Outre-mer, la Polynésie, comme la métropole, connaît une montée des eaux moins rapide que la moyenne. Ce n'est pas vrai en Nouvelle-Calédonie ou à La Réunion, où le niveau monte un peu plus vite que la moyenne. Aux Antilles, la hausse est conforme à la moyenne.

Mais il est important de mentionner que ces observations ne valent que pour les vingt-cinq années passées ; elles ne permettent pas d'extrapoler pour le futur.

À quelle élévation devons-nous nous attendre pour le futur ? Le dernier rapport du GIEC donnait une fourchette comprise entre 40 et 75 centimètres pour les deux scénarios extrêmes. Le scénario de la COP21, qui prévoit une élévation de la température limitée à deux degrés, entraînerait une hausse de 40 centimètres du niveau moyen des mers, tandis que dans le scénario pessimiste, selon lequel nous continuerions à émettre au même rythme qu'aujourd'hui, la hausse serait de 75 centimètres.

Ces deux scénarios correspondent à la zone grisée que vous voyez sur le graphique ci-dessous.

Cette courbe représente l'évolution du niveau moyen de la mer depuis 1800. En bleu, ce sont les données du XXe siècle, en vert les données des satellites des vingt-cinq dernières années. La zone grisée, qui correspond à peu près au dernier rapport du GIEC, est aujourd'hui considérée comme une limite inférieure ; autrement dit, elle est sous-estimée.
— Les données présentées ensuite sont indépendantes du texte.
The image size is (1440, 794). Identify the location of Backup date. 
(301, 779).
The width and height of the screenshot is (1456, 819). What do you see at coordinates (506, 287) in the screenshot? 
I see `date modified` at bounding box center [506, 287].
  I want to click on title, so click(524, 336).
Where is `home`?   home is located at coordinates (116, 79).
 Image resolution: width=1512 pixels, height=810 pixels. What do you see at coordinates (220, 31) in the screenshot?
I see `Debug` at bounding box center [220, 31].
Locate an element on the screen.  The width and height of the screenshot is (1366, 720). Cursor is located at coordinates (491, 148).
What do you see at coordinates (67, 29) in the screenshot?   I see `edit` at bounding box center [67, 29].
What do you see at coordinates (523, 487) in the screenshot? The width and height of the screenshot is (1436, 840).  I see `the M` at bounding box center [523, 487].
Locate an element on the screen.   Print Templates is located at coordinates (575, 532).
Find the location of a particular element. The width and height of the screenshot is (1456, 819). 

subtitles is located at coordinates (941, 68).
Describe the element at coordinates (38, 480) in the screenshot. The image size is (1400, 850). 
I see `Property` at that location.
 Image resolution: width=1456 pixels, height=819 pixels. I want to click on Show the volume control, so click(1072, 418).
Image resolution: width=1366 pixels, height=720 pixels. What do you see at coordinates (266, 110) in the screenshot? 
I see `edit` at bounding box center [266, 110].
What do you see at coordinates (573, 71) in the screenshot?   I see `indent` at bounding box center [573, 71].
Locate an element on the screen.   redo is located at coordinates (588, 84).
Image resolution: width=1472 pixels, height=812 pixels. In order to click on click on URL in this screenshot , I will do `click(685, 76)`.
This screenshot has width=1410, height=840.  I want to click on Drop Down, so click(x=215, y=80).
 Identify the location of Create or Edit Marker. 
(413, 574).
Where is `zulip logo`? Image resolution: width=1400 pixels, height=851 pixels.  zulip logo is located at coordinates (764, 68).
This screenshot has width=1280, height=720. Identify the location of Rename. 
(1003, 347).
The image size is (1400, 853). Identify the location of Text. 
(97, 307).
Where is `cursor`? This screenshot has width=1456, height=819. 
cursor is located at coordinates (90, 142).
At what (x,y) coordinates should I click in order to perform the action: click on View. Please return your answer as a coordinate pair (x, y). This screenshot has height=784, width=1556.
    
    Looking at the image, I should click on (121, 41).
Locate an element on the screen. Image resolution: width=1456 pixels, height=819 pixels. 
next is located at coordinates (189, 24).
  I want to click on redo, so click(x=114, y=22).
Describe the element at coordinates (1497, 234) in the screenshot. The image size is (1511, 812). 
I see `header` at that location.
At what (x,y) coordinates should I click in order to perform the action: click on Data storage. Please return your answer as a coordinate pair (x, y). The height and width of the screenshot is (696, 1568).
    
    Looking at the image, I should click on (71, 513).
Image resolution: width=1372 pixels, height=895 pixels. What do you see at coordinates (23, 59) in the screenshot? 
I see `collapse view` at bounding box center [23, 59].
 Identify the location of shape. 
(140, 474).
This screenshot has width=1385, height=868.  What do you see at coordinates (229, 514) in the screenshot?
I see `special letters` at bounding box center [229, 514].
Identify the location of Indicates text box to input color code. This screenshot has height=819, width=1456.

Des études très récentes suggèrent que l'Antarctique, à lui seul, pourrait contribuer à une hausse de 1 mètre du niveau des mers en 2100. Ces résultats se fondent sur des instabilités dynamiques que nous n'observons pas encore aujourd'hui, mais qui sont possibles au cours des prochaines décennies. Au final, si l'on ajoute des autres facteurs tels que la contribution de la fonte des glaciers de montagne et la dilatation thermique de l'océan, nous arrivons à une fourchette comprise entre 1,5 et 2 mètres.

La carte montre ce que seraient les conséquences d'une hausse de 1 mètre du niveau de la mer, tout à fait plausible d'ici à la fin de ce siècle, sur la Camargue ; dont les zones visibles sur la carte seraient inondées de manière permanente.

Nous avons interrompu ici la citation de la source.